数か月前、まだ美鈴が東京の大手町にある外資系企業で働いていたときのことだ。

 定時を過ぎて人もまばらになったオフィスに、張りのある男性の声が響き渡った。

「ほんっっっとーに、ごめんっ!有坂さん」

 美鈴のデスクを囲むパーテーションに半ば頭をこすりつけるように、スーツ姿の同僚が深く頭を下げいる。

 その男性 ―― 美鈴と同期入社の柴田幸太は、175cm以上はありそうな長身をキッチリと折り曲げて精一杯の謝罪の意を表そうとしているらしかった。

 一方の美鈴 ―― 柴田から謝罪を受けている彼女は、チラリと柴田を一瞥(いちべつ)しただけで、ひと言も発することなく視線をパソコンのモニターに戻した。

 その間も彼女の白い指は一瞬も止まることなく、恐ろしいスピードでキーボードを叩き続けている。

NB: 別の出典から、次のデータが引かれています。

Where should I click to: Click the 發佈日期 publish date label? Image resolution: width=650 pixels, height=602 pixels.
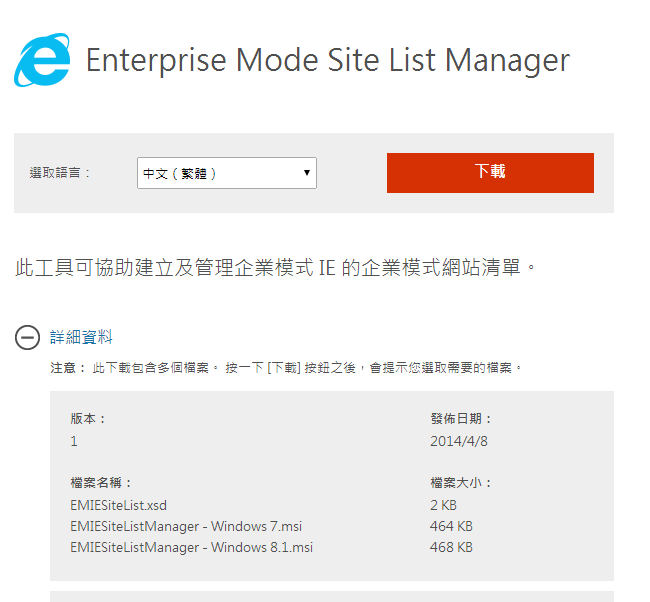[461, 419]
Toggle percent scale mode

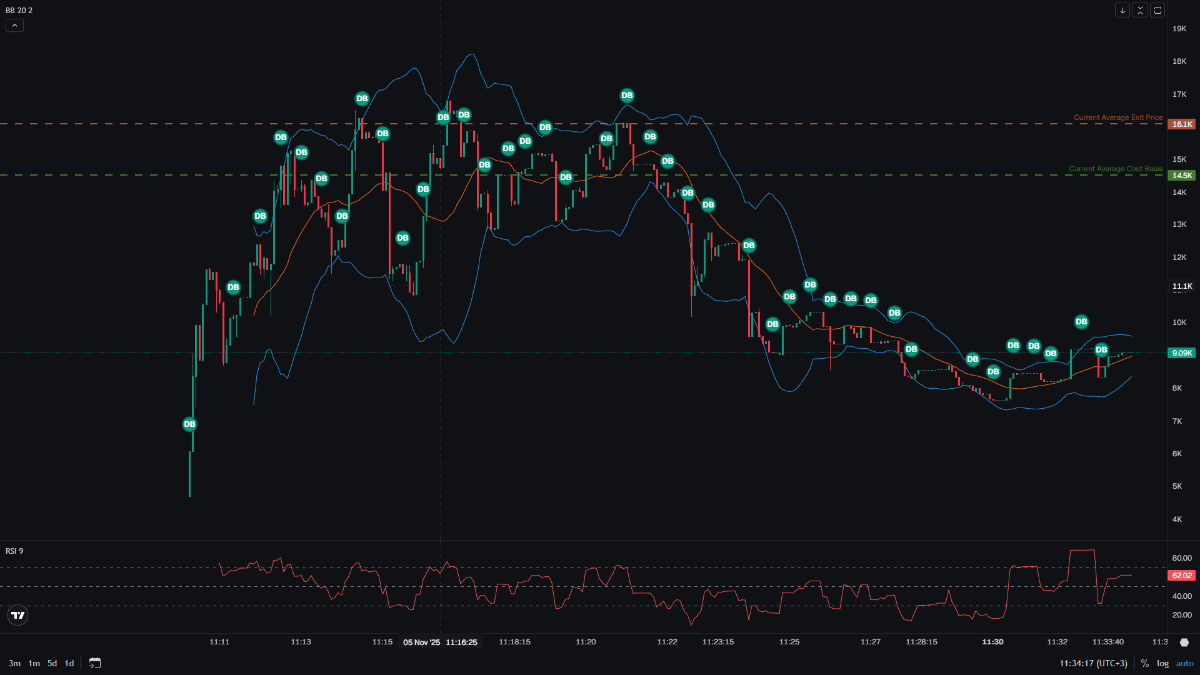click(x=1144, y=663)
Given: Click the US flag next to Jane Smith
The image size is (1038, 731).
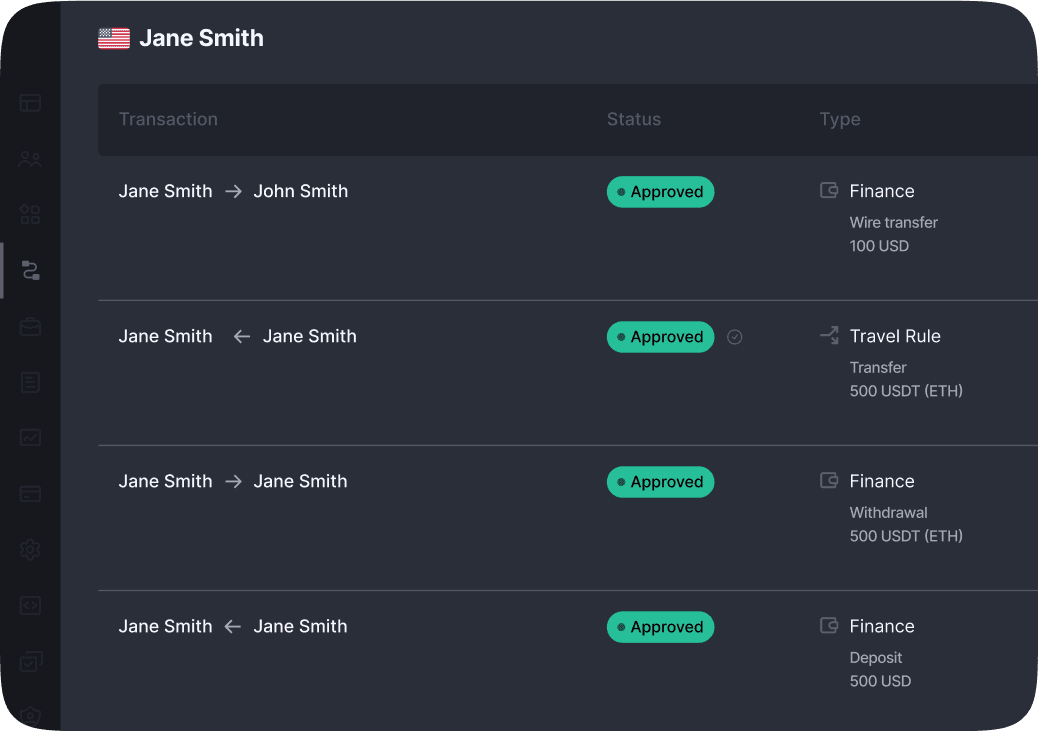Looking at the screenshot, I should click(114, 39).
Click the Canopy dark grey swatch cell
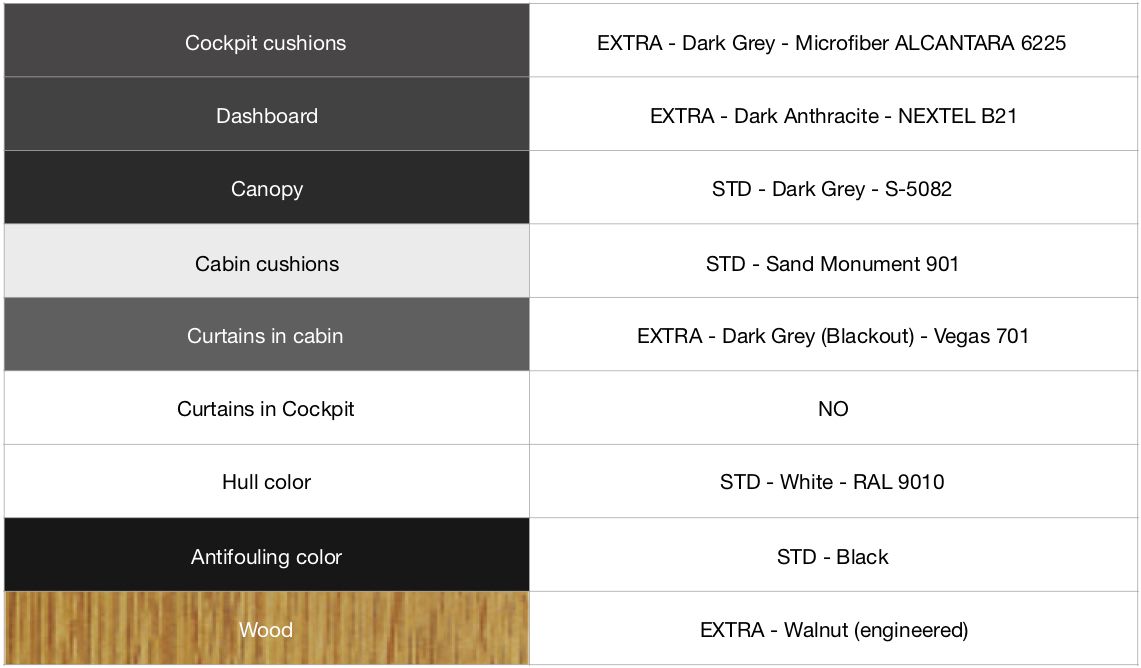 point(266,188)
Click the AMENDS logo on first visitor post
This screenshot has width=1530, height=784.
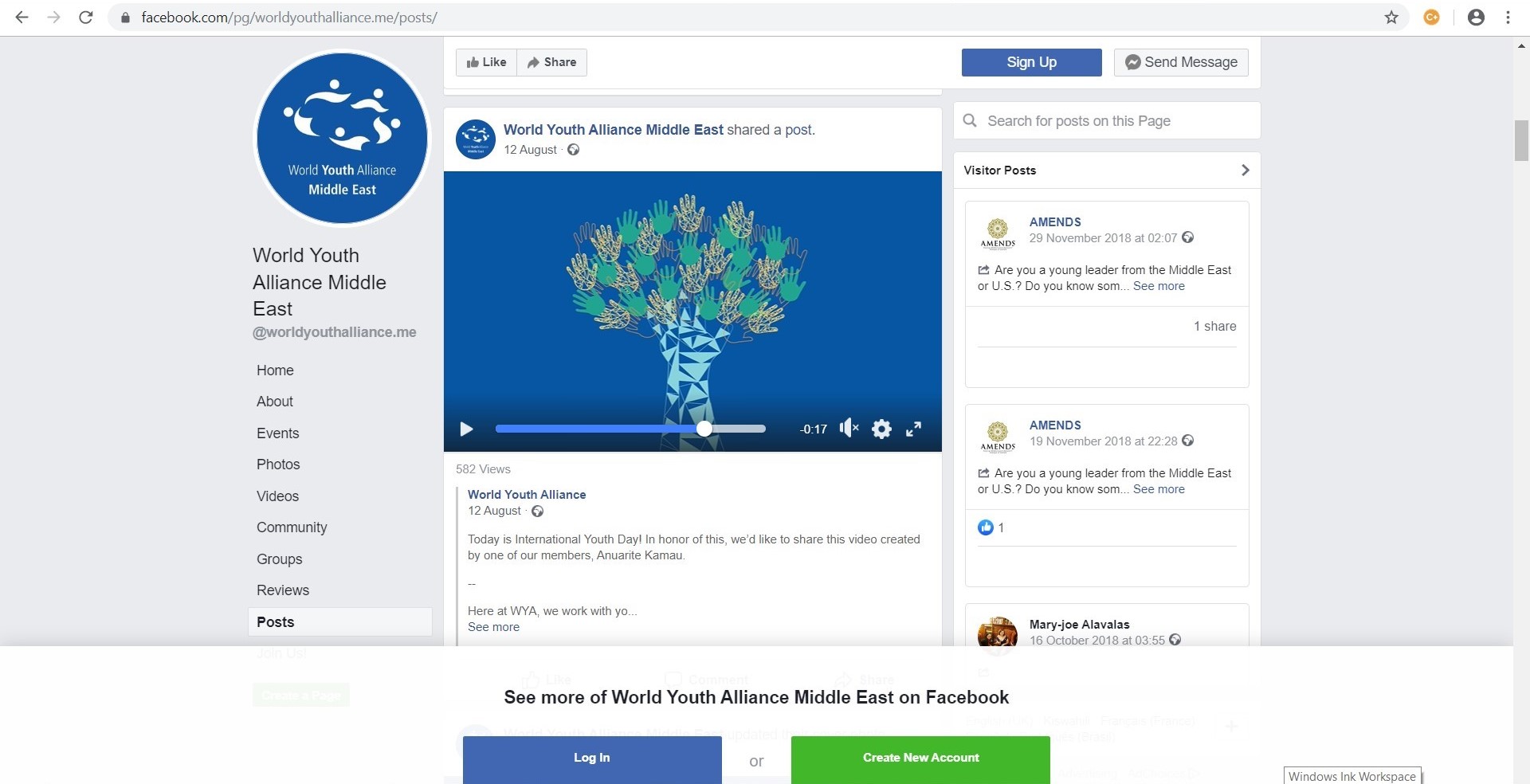coord(998,233)
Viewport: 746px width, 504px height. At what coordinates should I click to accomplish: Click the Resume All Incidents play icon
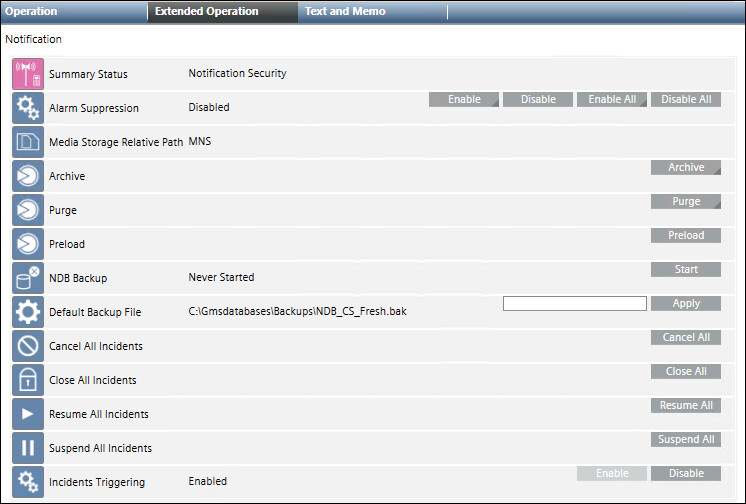click(x=28, y=414)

 ビジネス上必要最小限のメイク、ロングの黒髪をうなじの後ろで一つにまとめて、襟のピンと立った白いシャツ、濃いグレーのスーツに身を包んだ彼女は、まさに「絵にかいたようなキャリアウーマン」といういで立ちだった。

 PCメガネ越しに見える彼女の瞳は冷ややかで、多分に芝居がかった柴田の大げさな謝罪に心を動かされた様子はみじんもないようだ。

 柴田は柴田で、パーテーションに張り付いたまま動こうとしなかった。美鈴の、何らかのリアクションを待っているのは明らかだ。
 その姿には、飼い主の命令を待ち続ける忠犬を思い起こさせるような必死さがあった。

 カタカタカタカタ……
 美鈴の立てるキーボードの音だけが、静かなオフィスに響いている。

 きまずい空気が、時間にして5分ほど流れた後、軽くため息を吐いて、美鈴はキーボードの上の手を止めた。

「……レポートの期限やぶりは、これを最後にして頂きたいです。……後工程がつまっているので」

 月次のセールスレポート提出期限破りの常習犯、柴田は恐る恐るパーテーションのへりに押さえつけていた頭を上げて美鈴の顔色をうかがった。

 しかし、美鈴は柴田の顔を見るでもなく、さきほどからの無表情を崩すことなくパソコンのモニターをじっと見つめている。